Source《scDART-seq reveals distinct m6A signatures and mRNA methylation heterogeneity in single cells ，Kate Meyer》

So, since RNA expression is no longer able to distinguish these cells, can the differences in m6A modification levels be used to distinguish cell subsets?

To confirm this, the authors conducted clustering analysis on the cells using the results from scDART-seq:

The results revealed two distinct cell clusters (although the clustering effect is not very pronounced), and most encoding RNA-regulated and binding proteins at the differential methylation loci in these two cell clusters, and suggested that the methylation of transcripts encoding RNA factors may contribute to cell typing.

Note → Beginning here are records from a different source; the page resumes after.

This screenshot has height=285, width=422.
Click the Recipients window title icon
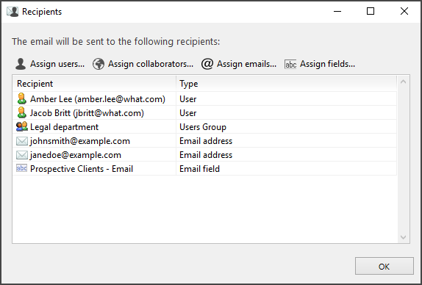12,12
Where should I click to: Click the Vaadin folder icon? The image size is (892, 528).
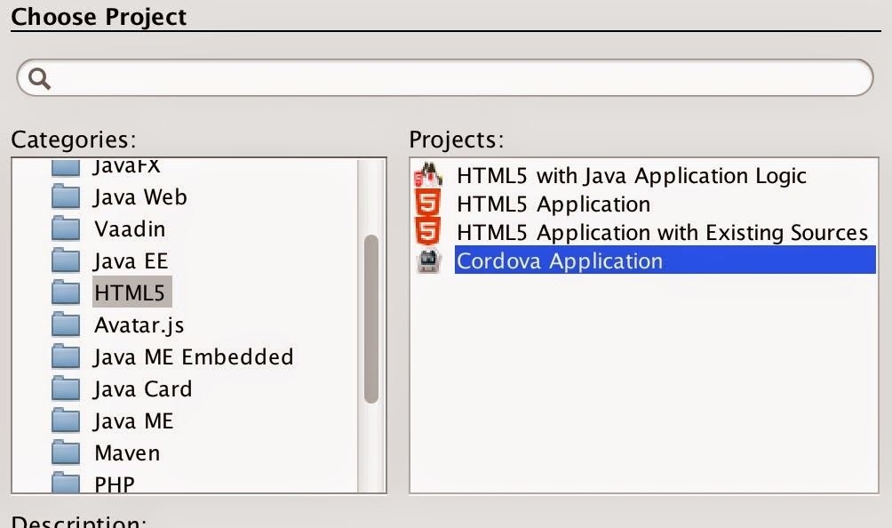(x=66, y=229)
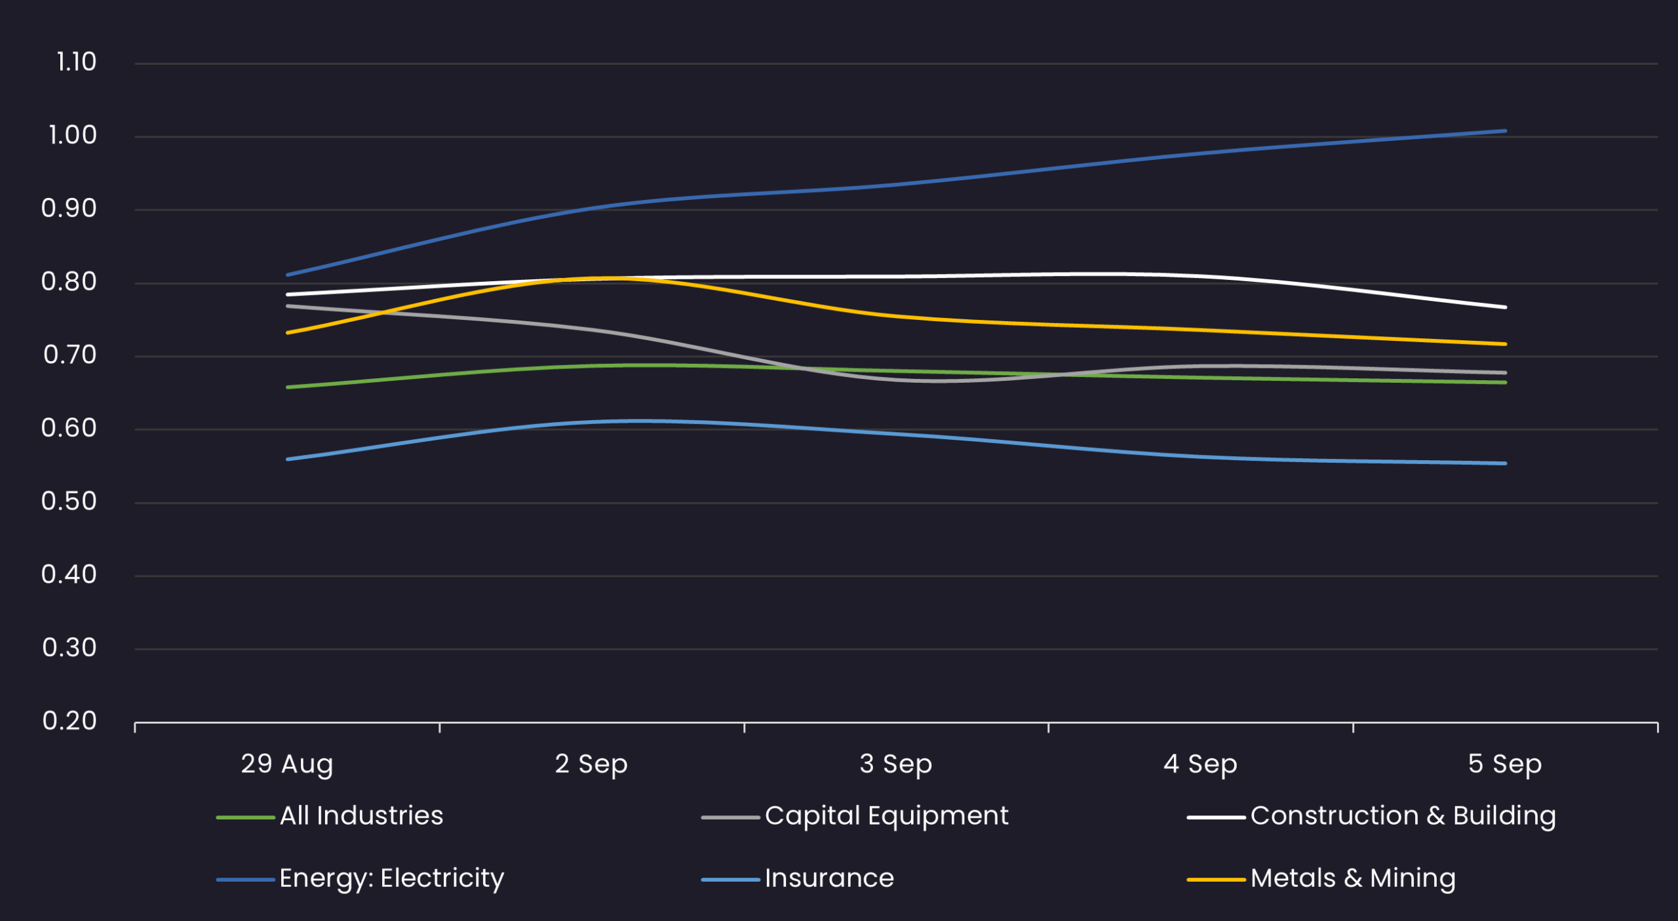This screenshot has height=921, width=1678.
Task: Click the 2 Sep x-axis label
Action: 591,764
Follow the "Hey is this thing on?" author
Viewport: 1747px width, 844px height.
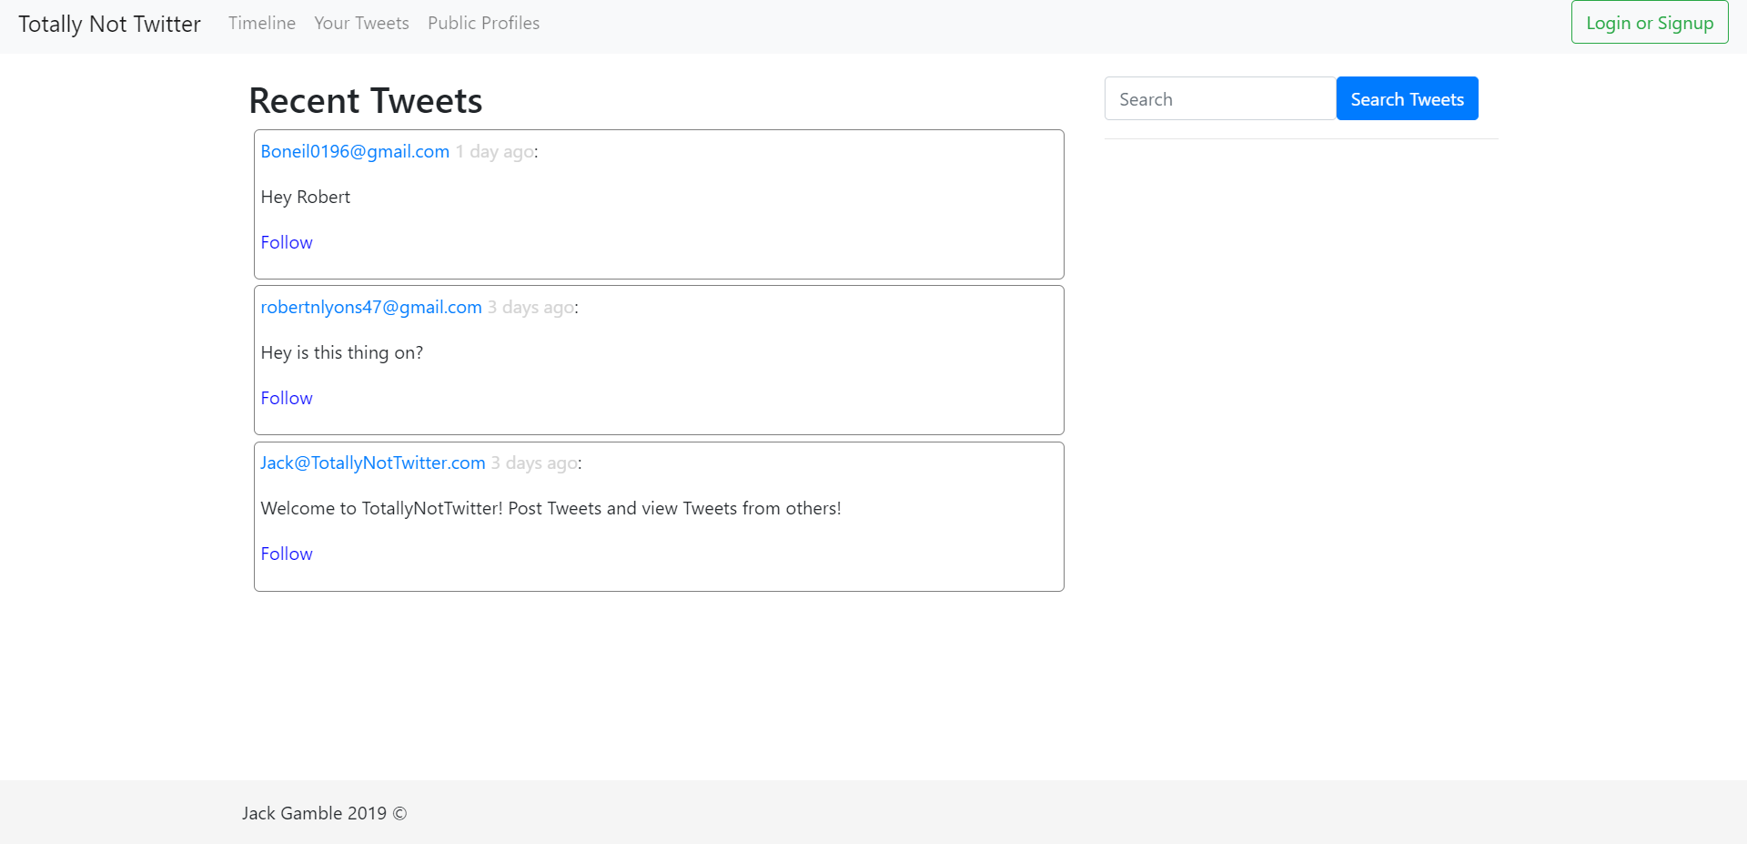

Source《scDART-seq reveals distinct m6A signatures and mRNA methylation heterogeneity in single cells ，Kate Meyer》

I indeed came across an article that used m6A methylation status for cell clustering, but there's always a sense of unfulfilled potential. After all, based on the results from scDART-seq, this method still has some way to go before it becomes truly applicable. Hopefully, we'll see more articles of this kind in the future, delving deep into the biological mysteries of cell development and differentiation.

In recent articles related to m6A-seq, Chinese scholars have made a significant contribution as well. Nothing more to say, keep up the good work!